In its decision to fire Paterno, Penn State’s board of trustees said the coach met legal requirements in notifying Penn State authorities about the 2001 incident but not a larger moral responsibility.
Levinson says he avoided taking a stance on Paterno’s possible complicity. “He obviously had information. Now, which way did he deal with that information? How much did he know or didn’t know? I think that’s what makes it fascinating.”
Paterno was complicated and contradictory, says Pacino, which is evident in a scene in which he seems oblivious to Sandusky’s behavior and another when he shrewdly but coldly advises a university representative to cut ties with two Penn State officials accused of lying about and failing to report Sandusky’s behavior.

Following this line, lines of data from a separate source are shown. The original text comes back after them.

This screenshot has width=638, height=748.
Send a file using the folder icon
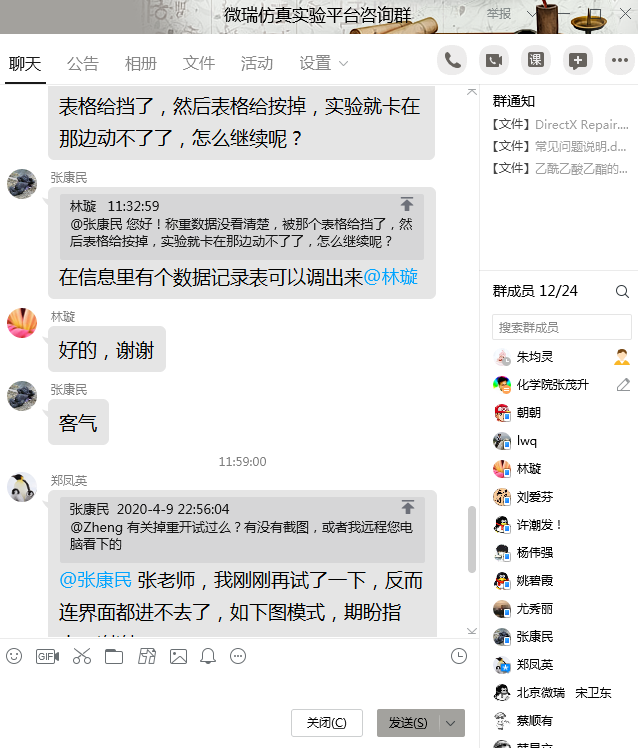113,657
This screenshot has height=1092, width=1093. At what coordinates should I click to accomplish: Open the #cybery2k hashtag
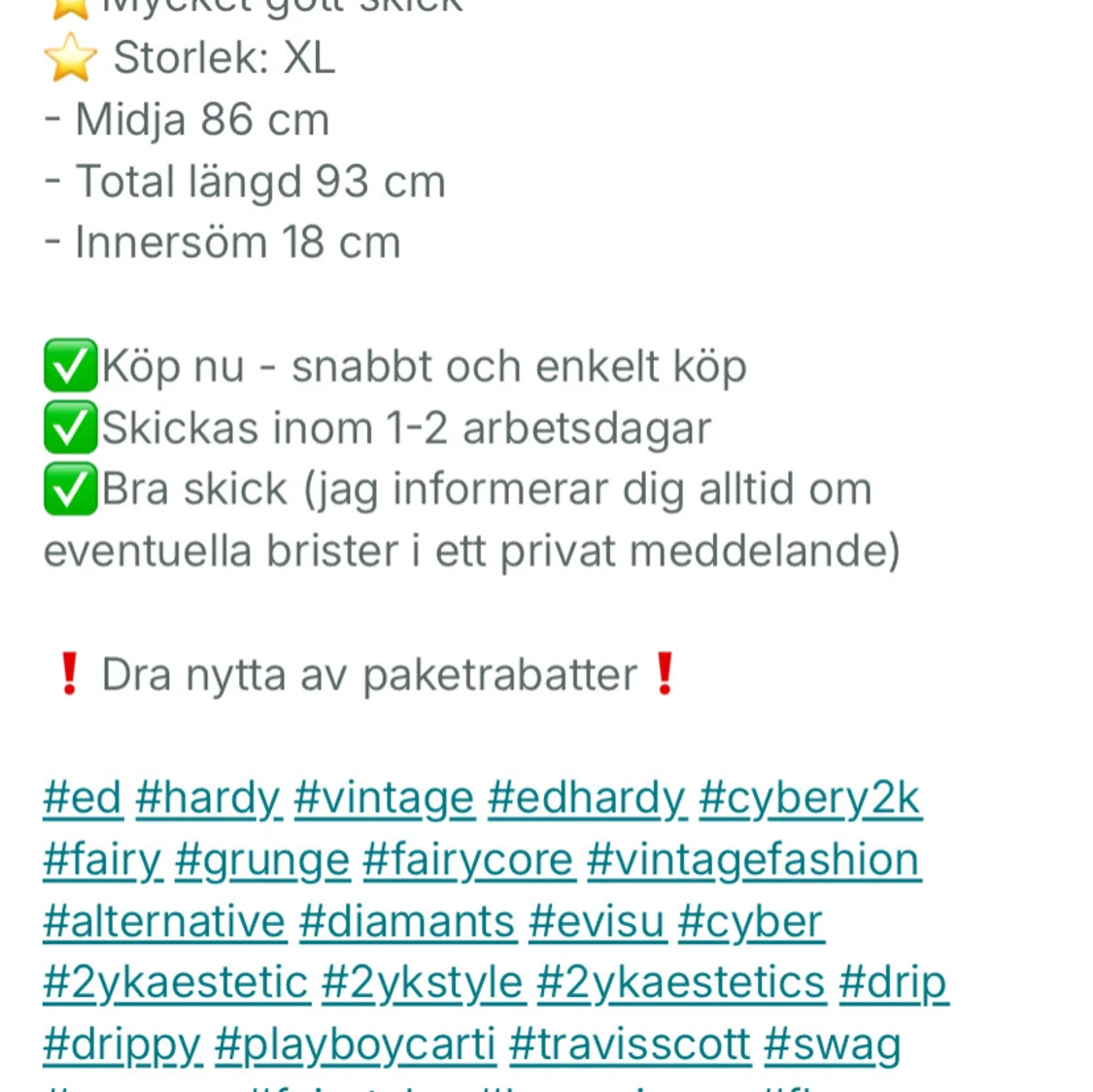[x=809, y=800]
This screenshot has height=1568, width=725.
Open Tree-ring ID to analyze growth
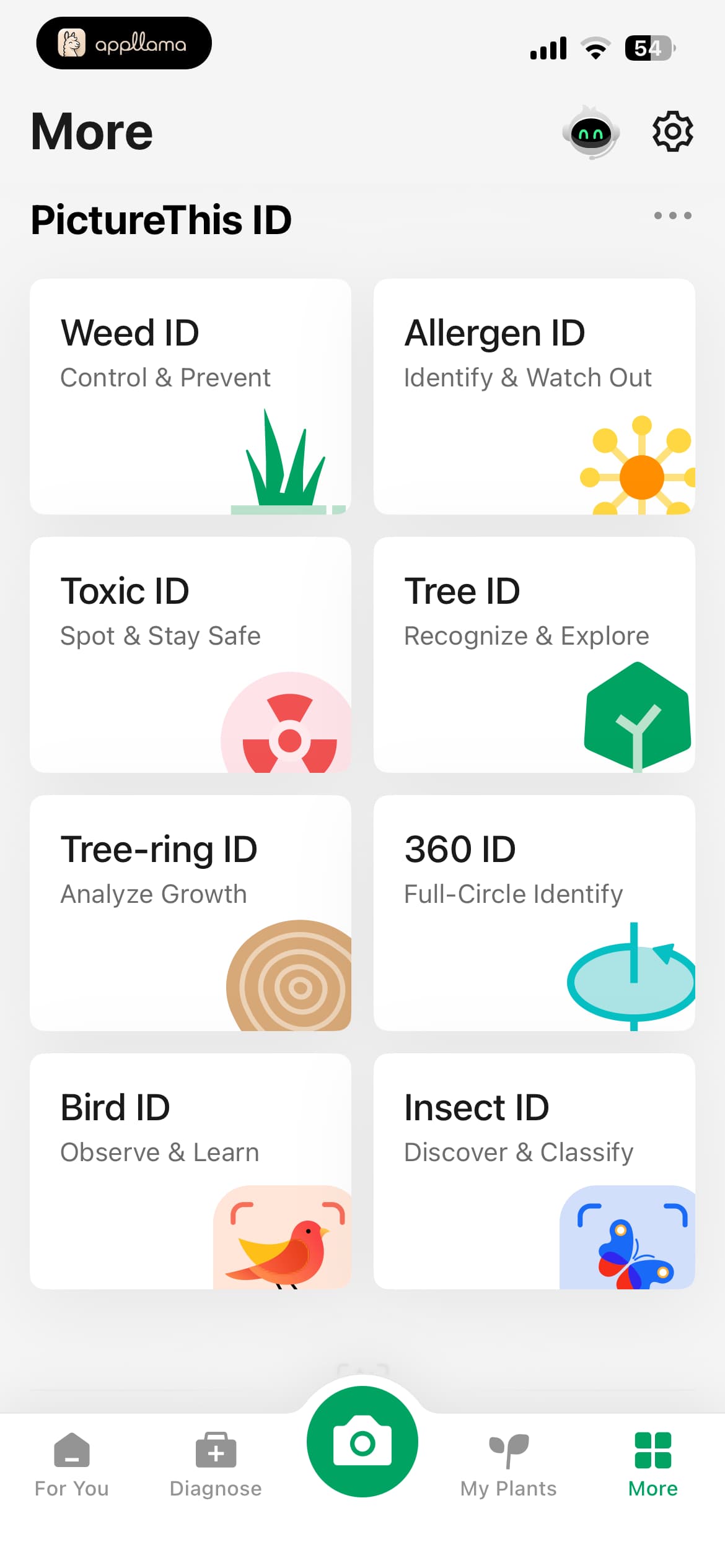[x=190, y=913]
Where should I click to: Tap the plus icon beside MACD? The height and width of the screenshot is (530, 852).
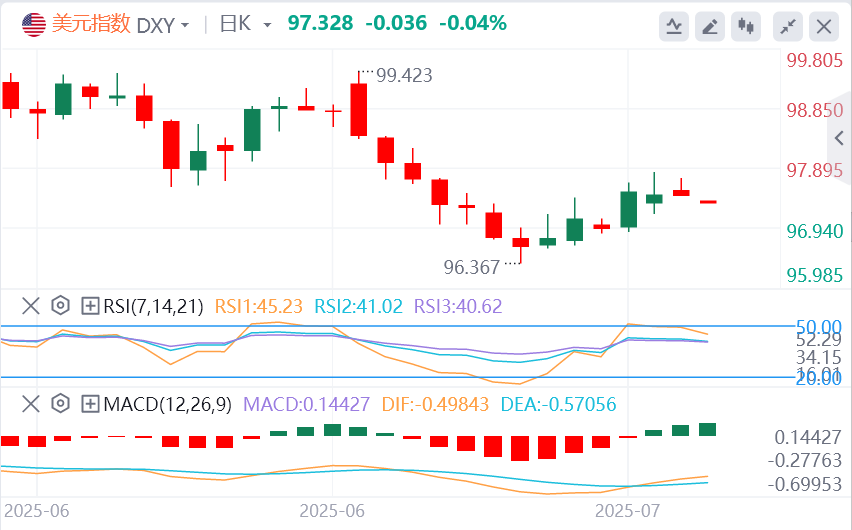(90, 404)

“He goes to denial and then guilt and then a kind of contrition. (That) can happen sometimes within a scene,” Pacino says. “He’s trying to figure out two things: what he did that has allowed this to happen, and how do you cope with it?”
Levinson says TV is now the place for complex adult dramas.
Theaterical films “don’t really do stories about people,” he says. “You’re doing something that is, in a sense, considered not commercial enough theatrically, but more people will see it than will see something” in a theater.
Pacino, who will appear with Robert De Niro in Martin Scorsese’s The Irishman, due in 2019, says he relishes playing real-life characters (he portrays union boss Jimmy Hoffa in Irishman), especially on the premium-cable network. It sounds as if there will be more after Paterno.
“HBO is, like, my studio. I can go to them with anything,” he says. “It’s comforting to know they’re there and they take these chances.”